Diretor-geral da Agência Nacional de Mineração (ANM), Mauro Henrique Moreira Sousa ressaltou a relevância dos agregados no contexto da mineração nacional. “Embora muitas vezes pouco lembrado, o maior volume da produção mineral no Brasil é justamente o dos agregados. É um segmento presente no dia a dia dos municípios e essencial para o desenvolvimento do país”, afirmou.
Mauro Souza também chamou atenção para a importância do planejamento territorial. “Quando não há organização adequada, acabamos transportando materiais por longas distâncias, o que eleva custos e gera impactos ambientais significativos. Precisamos integrar essa atividade ao planejamento urbano e aos planos diretores”, disse.
Diálogo
Presidente da Frente Parlamentar da Indústria da Construção e Mineração Sustentável da Assembleia Legislativa de São Paulo (Alesp), o deputado Itamar Borges (MDB-SP) destacou a importância da articulação entre estados e o Congresso.

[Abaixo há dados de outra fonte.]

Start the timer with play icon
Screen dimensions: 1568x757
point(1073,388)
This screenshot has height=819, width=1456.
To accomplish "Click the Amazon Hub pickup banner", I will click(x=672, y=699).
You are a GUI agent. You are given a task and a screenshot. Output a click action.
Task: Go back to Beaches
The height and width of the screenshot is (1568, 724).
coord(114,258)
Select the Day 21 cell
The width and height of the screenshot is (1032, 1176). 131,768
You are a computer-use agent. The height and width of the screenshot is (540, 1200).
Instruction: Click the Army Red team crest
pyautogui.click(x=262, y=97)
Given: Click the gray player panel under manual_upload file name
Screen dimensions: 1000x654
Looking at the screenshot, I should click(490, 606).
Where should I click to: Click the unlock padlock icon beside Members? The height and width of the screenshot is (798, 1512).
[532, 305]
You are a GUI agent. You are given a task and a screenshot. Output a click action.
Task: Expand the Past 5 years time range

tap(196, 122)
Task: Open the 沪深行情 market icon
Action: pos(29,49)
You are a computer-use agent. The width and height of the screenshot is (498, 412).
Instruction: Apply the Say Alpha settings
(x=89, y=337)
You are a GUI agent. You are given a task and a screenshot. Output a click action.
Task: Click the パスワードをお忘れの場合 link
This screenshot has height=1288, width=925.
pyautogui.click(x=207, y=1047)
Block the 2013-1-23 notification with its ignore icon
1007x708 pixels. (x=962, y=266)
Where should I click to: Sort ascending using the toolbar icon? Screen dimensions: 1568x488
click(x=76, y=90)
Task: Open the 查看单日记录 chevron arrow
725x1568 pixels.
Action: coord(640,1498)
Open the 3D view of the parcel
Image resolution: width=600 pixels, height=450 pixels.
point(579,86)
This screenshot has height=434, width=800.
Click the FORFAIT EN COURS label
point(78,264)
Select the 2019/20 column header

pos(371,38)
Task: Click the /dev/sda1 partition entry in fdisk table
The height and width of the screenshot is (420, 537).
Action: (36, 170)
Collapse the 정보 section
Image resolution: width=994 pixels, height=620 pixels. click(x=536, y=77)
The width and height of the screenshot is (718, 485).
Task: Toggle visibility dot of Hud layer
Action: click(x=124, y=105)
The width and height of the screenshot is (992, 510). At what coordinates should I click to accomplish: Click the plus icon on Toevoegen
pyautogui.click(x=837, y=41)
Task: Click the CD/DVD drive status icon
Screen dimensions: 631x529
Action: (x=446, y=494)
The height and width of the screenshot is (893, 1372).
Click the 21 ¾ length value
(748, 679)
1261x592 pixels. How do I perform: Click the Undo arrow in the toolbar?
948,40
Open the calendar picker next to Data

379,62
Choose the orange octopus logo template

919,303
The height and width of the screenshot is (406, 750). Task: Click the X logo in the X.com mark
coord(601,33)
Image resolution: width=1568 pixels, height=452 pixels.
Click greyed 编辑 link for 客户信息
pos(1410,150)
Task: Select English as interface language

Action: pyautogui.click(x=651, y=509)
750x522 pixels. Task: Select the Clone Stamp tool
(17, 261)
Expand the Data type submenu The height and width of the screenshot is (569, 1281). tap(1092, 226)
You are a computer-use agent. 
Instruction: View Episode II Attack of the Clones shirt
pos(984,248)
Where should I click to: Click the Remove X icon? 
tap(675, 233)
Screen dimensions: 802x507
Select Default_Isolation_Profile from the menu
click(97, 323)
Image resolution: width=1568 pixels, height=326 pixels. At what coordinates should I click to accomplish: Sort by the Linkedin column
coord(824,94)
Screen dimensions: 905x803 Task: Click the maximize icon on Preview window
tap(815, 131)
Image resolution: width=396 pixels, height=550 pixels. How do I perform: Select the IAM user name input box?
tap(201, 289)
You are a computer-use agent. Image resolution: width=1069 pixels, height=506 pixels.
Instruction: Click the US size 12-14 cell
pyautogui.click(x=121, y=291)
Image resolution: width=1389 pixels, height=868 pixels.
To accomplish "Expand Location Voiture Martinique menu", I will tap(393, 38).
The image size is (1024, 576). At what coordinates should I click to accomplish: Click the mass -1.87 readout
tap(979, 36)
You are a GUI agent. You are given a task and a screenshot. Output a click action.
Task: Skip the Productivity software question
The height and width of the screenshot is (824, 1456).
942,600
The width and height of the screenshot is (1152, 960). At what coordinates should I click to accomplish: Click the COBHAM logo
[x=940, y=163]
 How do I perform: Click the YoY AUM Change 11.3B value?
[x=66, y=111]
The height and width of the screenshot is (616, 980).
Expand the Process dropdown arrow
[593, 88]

“Criamos a Frente em um momento de grandes desafios, como licenciamento, informalidade e a imagem distorcida do setor. Nosso objetivo sempre foi mostrar a realidade, debater políticas públicas e construir soluções para o desenvolvimento da mineração e da construção”, afirmou.
O parlamentar também alertou para os impactos da falta de planejamento. “Não podemos repetir situações em que regiões inteiras precisam buscar materiais a centenas de quilômetros, elevando custos e dificultando o desenvolvimento. Precisamos de planejamento e critérios claros para garantir o abastecimento com eficiência”, destacou.
30 anos da ANEPAC
O seminário também marcou os 30 anos da Associação Nacional das Entidades de Produtores de Agregados para Construção (ANEPAC), entidade que representa o setor e reforça o papel desses insumos como estratégicos para a construção civil e a infraestrutura nacional.
“A ANEPAC tem uma trajetória que vai além da defesa do setor. Sempre atuou com uma visão de desenvolvimento, de responsabilidade e de compromisso com o país. Isso é algo que precisa ser reconhecido”, afirmou Arnaldo Jardim.
O deputado também destacou o impacto direto do setor na economia. “Quando falamos de agregados, estamos falando da base da infraestrutura. Sem planejamento adequado, acabamos elevando custos e gerando impactos ambientais desnecessários. Por isso, integrar essa agenda ao planejamento das cidades é fundamental”, completou.
Ao final, os participantes reforçaram que o desafio do país é avançar em um modelo de mineração que combine desenvolvimento econômico, segurança e responsabilidade ambiental.